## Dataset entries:
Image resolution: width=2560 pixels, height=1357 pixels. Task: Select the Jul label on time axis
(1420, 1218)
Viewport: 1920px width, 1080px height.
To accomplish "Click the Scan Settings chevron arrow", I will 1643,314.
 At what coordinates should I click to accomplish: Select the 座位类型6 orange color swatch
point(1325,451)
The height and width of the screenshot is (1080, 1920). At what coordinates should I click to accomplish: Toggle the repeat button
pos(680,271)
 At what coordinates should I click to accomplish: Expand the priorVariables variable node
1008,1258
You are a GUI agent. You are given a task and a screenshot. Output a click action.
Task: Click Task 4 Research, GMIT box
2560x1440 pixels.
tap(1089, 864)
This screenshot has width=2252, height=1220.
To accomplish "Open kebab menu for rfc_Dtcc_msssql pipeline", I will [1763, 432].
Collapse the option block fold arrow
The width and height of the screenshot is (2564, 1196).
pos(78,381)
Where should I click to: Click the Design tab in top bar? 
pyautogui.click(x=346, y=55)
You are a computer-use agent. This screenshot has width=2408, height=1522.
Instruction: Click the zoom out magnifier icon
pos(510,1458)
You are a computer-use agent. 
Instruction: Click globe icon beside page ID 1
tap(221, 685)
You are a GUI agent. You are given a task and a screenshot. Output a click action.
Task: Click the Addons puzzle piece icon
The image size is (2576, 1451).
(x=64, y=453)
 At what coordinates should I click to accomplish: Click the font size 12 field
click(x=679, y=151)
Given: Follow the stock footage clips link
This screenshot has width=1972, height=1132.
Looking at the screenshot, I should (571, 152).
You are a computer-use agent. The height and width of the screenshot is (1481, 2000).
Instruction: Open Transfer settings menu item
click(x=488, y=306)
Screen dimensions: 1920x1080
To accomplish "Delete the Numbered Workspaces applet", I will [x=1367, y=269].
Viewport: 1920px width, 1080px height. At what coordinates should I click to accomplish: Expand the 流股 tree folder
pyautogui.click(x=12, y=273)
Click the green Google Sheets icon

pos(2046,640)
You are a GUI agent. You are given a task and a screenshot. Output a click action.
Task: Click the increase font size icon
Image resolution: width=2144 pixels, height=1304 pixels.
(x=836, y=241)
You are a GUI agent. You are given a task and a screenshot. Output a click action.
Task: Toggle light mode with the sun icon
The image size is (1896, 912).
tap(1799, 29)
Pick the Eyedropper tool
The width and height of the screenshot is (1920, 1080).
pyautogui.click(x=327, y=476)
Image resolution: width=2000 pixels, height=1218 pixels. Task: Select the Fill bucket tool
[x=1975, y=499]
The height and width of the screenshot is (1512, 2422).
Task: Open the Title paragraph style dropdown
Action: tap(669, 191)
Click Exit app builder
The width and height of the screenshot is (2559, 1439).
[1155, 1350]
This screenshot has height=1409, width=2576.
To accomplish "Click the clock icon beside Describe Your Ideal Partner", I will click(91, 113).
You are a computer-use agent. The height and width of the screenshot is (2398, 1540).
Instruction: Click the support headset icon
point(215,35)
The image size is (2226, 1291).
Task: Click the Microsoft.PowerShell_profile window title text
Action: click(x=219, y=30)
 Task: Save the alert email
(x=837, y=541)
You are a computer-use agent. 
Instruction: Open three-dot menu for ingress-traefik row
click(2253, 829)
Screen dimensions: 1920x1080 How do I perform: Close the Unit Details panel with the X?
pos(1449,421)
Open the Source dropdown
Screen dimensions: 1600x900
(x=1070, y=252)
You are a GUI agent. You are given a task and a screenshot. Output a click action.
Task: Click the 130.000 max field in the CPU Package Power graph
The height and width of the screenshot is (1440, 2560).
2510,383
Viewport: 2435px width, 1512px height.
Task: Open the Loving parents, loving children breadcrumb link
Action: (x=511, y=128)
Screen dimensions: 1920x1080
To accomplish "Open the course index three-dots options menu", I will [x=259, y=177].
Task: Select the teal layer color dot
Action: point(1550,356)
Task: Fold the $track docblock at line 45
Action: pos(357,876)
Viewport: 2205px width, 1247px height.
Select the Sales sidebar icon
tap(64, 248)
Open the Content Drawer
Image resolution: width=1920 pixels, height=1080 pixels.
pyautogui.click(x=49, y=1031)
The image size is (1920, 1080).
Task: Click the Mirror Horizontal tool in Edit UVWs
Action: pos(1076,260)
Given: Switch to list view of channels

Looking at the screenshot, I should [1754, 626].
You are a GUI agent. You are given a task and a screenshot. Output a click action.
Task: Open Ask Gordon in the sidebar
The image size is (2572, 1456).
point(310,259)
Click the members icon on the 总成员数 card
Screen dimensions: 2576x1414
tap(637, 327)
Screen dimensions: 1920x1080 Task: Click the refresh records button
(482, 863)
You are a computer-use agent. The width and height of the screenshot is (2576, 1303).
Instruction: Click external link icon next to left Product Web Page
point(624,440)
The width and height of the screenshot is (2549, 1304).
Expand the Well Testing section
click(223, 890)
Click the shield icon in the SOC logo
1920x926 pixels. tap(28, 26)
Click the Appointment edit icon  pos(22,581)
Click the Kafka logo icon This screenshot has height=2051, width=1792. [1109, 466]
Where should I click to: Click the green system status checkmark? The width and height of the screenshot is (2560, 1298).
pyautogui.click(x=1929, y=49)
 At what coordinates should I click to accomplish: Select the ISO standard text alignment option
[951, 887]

## YOUR GOAL:
Would you please copy every line of the data exactly?

## EXPECTED ANSWER:
Image resolution: width=2560 pixels, height=1357 pixels. Task: Select the Jul label on time axis
(1420, 1218)
Viewport: 1920px width, 1080px height.
To accomplish "Click the Scan Settings chevron arrow", I will 1643,314.
 At what coordinates should I click to accomplish: Select the 座位类型6 orange color swatch
point(1325,451)
The height and width of the screenshot is (1080, 1920). At what coordinates should I click to accomplish: Toggle the repeat button
pos(680,271)
 At what coordinates should I click to accomplish: Expand the priorVariables variable node
1008,1258
You are a GUI agent. You are given a task and a screenshot. Output a click action.
Task: Click Task 4 Research, GMIT box
2560x1440 pixels.
tap(1089, 864)
This screenshot has width=2252, height=1220.
To accomplish "Open kebab menu for rfc_Dtcc_msssql pipeline", I will [1763, 432].
Collapse the option block fold arrow
The width and height of the screenshot is (2564, 1196).
pos(78,381)
Where should I click to: Click the Design tab in top bar? 
pyautogui.click(x=346, y=55)
You are a computer-use agent. This screenshot has width=2408, height=1522.
Instruction: Click the zoom out magnifier icon
pos(510,1458)
You are a computer-use agent. 
Instruction: Click globe icon beside page ID 1
tap(221, 685)
You are a GUI agent. You are given a task and a screenshot. Output a click action.
Task: Click the Addons puzzle piece icon
The image size is (2576, 1451).
(x=64, y=453)
 At what coordinates should I click to accomplish: Click the font size 12 field
click(x=679, y=151)
Given: Follow the stock footage clips link
This screenshot has width=1972, height=1132.
Looking at the screenshot, I should (571, 152).
You are a computer-use agent. The height and width of the screenshot is (1481, 2000).
Instruction: Open Transfer settings menu item
click(x=488, y=306)
Screen dimensions: 1920x1080
To accomplish "Delete the Numbered Workspaces applet", I will [x=1367, y=269].
Viewport: 1920px width, 1080px height. At what coordinates should I click to accomplish: Expand the 流股 tree folder
pyautogui.click(x=12, y=273)
Click the green Google Sheets icon

pos(2046,640)
You are a GUI agent. You are given a task and a screenshot. Output a click action.
Task: Click the increase font size icon
Image resolution: width=2144 pixels, height=1304 pixels.
(x=836, y=241)
You are a GUI agent. You are given a task and a screenshot. Output a click action.
Task: Toggle light mode with the sun icon
The image size is (1896, 912).
tap(1799, 29)
Pick the Eyedropper tool
The width and height of the screenshot is (1920, 1080).
pyautogui.click(x=327, y=476)
Image resolution: width=2000 pixels, height=1218 pixels. Task: Select the Fill bucket tool
[x=1975, y=499]
The height and width of the screenshot is (1512, 2422).
Task: Open the Title paragraph style dropdown
Action: tap(669, 191)
Click Exit app builder
The width and height of the screenshot is (2559, 1439).
[1155, 1350]
This screenshot has height=1409, width=2576.
To accomplish "Click the clock icon beside Describe Your Ideal Partner", I will click(91, 113).
You are a computer-use agent. The height and width of the screenshot is (2398, 1540).
Instruction: Click the support headset icon
point(215,35)
The image size is (2226, 1291).
Task: Click the Microsoft.PowerShell_profile window title text
Action: click(x=219, y=30)
 Task: Save the alert email
(x=837, y=541)
You are a computer-use agent. 
Instruction: Open three-dot menu for ingress-traefik row
click(2253, 829)
Screen dimensions: 1920x1080 How do I perform: Close the Unit Details panel with the X?
pos(1449,421)
Open the Source dropdown
Screen dimensions: 1600x900
(x=1070, y=252)
You are a GUI agent. You are given a task and a screenshot. Output a click action.
Task: Click the 130.000 max field in the CPU Package Power graph
The height and width of the screenshot is (1440, 2560).
2510,383
Viewport: 2435px width, 1512px height.
Task: Open the Loving parents, loving children breadcrumb link
Action: (x=511, y=128)
Screen dimensions: 1920x1080
To accomplish "Open the course index three-dots options menu", I will [x=259, y=177].
Task: Select the teal layer color dot
Action: point(1550,356)
Task: Fold the $track docblock at line 45
Action: pos(357,876)
Viewport: 2205px width, 1247px height.
Select the Sales sidebar icon
tap(64, 248)
Open the Content Drawer
Image resolution: width=1920 pixels, height=1080 pixels.
pyautogui.click(x=49, y=1031)
The image size is (1920, 1080).
Task: Click the Mirror Horizontal tool in Edit UVWs
Action: pos(1076,260)
Given: Switch to list view of channels

Looking at the screenshot, I should [1754, 626].
You are a GUI agent. You are given a task and a screenshot. Output a click action.
Task: Open Ask Gordon in the sidebar
The image size is (2572, 1456).
point(310,259)
Click the members icon on the 总成员数 card
Screen dimensions: 2576x1414
tap(637, 327)
Screen dimensions: 1920x1080 Task: Click the refresh records button
(482, 863)
You are a computer-use agent. The width and height of the screenshot is (2576, 1303).
Instruction: Click external link icon next to left Product Web Page
point(624,440)
The width and height of the screenshot is (2549, 1304).
Expand the Well Testing section
click(223, 890)
Click the shield icon in the SOC logo
1920x926 pixels. tap(28, 26)
Click the Appointment edit icon  pos(22,581)
Click the Kafka logo icon This screenshot has height=2051, width=1792. [1109, 466]
Where should I click to: Click the green system status checkmark? The width and height of the screenshot is (2560, 1298).
pyautogui.click(x=1929, y=49)
 At what coordinates should I click to accomplish: Select the ISO standard text alignment option
[951, 887]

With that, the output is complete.